Poner cara y corazón a unos espías

La historia me acompañaba desde 2003, me atormentaba no descifrarla, me enfurecía que muchas piezas del rompecabezas no encajaran y otras se hubieran perdido intencionadamente. Mi larga experiencia como periodista de investigación sobre servicios de inteligencia siempre me había allanado el terreno para comprender los asuntos oscuros, pero esta vez no.

En el último trimestre de ese año, ocho agentes del CNI, el servicio de inteligencia español, habían sido asesinados tras la invasión de Irak por parte de las fuerzas militares estadounidenses. Frente a las numerosas incógnitas formaba disciplinadamente la ausencia de respuestas convincentes. Demasiados aspectos no encajaban en la mente deductiva de un periodista habituado a moverse por las alcantarillas del poder.

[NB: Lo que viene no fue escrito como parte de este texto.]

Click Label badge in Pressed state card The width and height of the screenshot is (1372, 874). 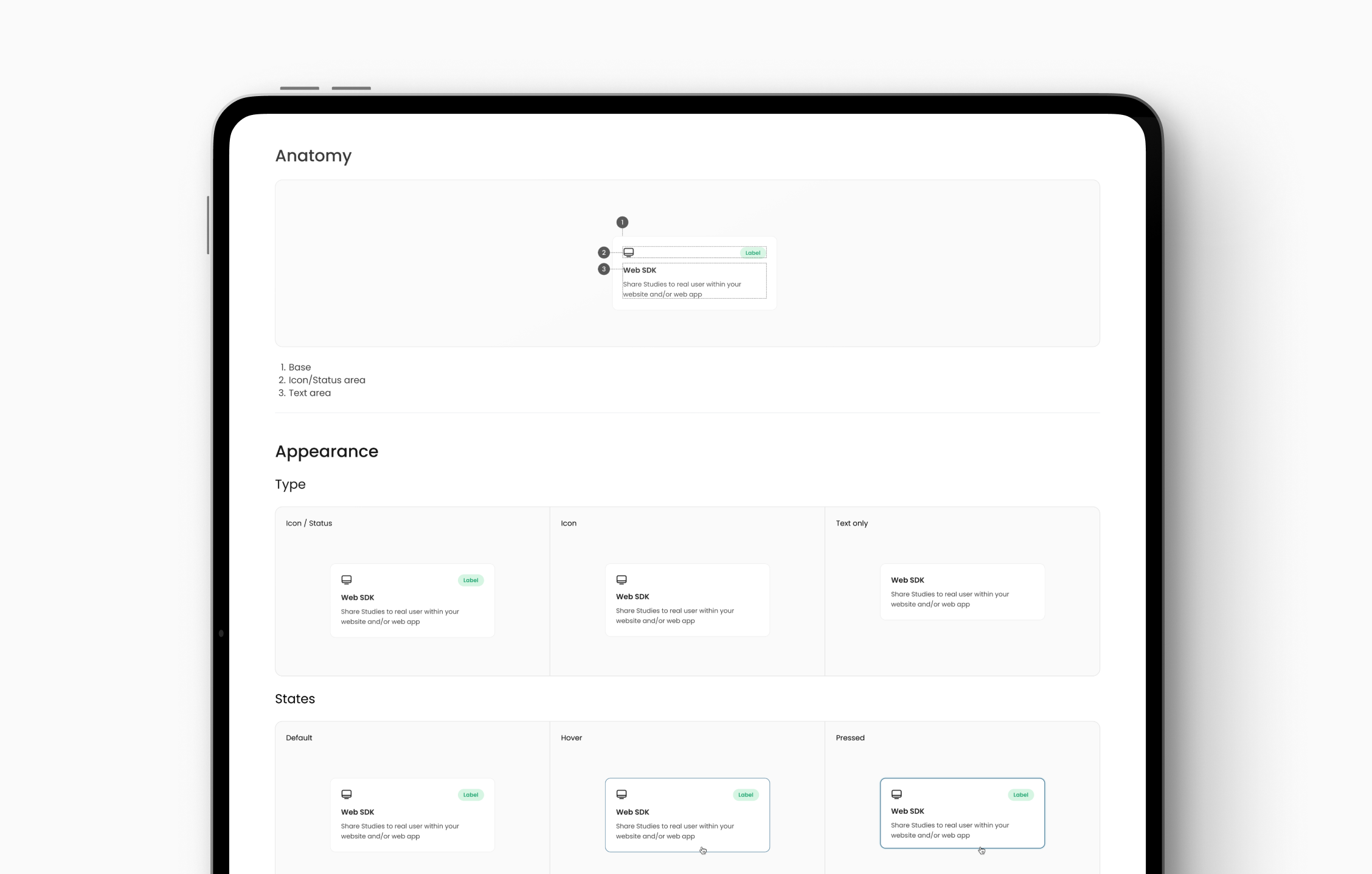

"No era habitual querer recuperar la memoria de unos espías mostrando a la opinión pública su personalidad, sus sueños, sus sufrimientos"

La historia de estos agentes la guardé en la imaginaria mochila que siempre llevo encima, mientras desbrozaba investigaciones y novelas sobre otros temas apasionantes. Con el paso de los años, me fueron absorbiendo muchos relatos cortos o largos que escribía con pasión, pero al final siempre aparecía acompañándome la sombra de esos hombres, preguntándome qué pasaba con su epopeya.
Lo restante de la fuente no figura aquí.